Stored records:
----------------------------------------
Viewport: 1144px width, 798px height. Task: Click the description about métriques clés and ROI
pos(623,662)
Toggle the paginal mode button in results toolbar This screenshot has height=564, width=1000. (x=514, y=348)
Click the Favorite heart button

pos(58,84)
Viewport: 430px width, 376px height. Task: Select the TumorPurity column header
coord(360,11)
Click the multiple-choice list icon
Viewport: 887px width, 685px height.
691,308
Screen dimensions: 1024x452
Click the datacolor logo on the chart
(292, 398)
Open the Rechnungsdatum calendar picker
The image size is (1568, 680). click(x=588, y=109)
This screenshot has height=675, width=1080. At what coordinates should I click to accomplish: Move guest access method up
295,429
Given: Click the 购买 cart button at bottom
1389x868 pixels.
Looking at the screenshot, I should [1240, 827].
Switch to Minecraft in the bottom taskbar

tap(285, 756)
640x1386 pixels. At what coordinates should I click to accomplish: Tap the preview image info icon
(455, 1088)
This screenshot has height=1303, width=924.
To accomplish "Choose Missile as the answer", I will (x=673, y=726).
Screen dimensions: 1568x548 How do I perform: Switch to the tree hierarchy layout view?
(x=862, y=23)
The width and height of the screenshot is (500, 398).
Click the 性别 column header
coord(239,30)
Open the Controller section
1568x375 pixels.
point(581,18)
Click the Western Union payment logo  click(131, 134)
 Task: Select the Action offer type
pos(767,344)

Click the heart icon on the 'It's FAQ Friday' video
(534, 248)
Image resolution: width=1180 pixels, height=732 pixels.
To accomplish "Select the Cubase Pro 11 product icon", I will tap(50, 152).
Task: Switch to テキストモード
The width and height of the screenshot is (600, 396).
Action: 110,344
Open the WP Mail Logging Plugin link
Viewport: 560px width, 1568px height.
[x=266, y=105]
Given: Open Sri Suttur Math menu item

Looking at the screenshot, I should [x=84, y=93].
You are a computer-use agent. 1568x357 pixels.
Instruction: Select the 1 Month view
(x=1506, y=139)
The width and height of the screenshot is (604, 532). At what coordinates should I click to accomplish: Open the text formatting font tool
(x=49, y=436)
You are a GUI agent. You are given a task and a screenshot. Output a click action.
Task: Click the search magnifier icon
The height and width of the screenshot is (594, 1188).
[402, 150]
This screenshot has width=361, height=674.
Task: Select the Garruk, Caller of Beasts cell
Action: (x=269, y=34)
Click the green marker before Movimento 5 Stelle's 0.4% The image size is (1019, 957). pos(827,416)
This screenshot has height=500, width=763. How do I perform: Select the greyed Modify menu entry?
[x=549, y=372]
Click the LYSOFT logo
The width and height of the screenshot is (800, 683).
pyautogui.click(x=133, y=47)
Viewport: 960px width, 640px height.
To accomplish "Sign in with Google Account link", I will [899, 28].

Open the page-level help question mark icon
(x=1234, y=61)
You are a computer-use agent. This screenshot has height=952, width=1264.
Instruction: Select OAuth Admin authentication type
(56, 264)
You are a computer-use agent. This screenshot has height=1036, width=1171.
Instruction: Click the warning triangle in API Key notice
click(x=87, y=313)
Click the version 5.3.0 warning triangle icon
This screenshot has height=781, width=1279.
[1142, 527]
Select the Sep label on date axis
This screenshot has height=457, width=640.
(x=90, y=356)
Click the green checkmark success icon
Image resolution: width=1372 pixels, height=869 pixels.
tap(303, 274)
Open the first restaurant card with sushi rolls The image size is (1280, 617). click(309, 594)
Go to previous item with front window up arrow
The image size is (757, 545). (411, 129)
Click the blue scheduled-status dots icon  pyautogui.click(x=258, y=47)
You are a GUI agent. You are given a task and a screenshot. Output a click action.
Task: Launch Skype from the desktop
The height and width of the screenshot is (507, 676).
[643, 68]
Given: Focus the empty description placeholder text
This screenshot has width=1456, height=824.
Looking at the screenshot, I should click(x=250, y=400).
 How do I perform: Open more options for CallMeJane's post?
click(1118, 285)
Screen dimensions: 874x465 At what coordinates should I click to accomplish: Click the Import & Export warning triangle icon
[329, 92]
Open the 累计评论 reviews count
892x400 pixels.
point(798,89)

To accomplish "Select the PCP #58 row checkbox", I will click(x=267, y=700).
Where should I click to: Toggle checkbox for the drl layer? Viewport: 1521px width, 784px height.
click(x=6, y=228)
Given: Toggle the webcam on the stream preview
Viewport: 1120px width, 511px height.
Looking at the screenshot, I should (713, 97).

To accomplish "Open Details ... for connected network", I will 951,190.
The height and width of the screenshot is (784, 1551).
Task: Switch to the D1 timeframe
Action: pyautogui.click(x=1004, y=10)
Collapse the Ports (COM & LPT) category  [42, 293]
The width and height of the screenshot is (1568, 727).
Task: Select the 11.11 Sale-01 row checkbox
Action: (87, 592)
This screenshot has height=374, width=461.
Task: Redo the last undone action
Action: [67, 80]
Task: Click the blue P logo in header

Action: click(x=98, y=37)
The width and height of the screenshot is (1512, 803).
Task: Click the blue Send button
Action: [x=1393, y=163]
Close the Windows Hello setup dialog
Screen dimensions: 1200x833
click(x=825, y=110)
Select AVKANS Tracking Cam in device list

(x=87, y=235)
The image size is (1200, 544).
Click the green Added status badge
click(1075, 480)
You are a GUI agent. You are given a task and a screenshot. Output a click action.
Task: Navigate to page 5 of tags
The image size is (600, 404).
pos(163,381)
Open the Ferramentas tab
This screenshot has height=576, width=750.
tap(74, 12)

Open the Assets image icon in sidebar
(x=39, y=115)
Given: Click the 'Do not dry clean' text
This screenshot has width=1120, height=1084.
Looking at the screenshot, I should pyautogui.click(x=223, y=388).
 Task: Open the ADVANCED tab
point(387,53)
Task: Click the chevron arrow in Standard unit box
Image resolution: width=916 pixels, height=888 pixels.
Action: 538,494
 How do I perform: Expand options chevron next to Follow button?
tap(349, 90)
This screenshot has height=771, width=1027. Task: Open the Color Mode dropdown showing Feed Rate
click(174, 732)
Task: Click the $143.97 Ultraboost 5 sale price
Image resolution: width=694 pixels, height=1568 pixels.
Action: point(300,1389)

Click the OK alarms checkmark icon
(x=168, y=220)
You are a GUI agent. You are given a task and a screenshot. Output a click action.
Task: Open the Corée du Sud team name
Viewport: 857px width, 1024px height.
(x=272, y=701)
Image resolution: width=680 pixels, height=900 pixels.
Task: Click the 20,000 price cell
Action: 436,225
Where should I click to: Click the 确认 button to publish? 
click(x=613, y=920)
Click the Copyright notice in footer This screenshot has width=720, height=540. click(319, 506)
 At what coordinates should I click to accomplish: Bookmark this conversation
----------------------------------------
◆ **What is being asked**
If a line above contains the word "computer", list it.

◆ **Exercise output**
You are a computer-use agent. 1568x357 pixels.
You are a computer-use agent. This screenshot has height=952, width=1264.
You are a computer-use agent. This screenshot has height=1036, width=1171.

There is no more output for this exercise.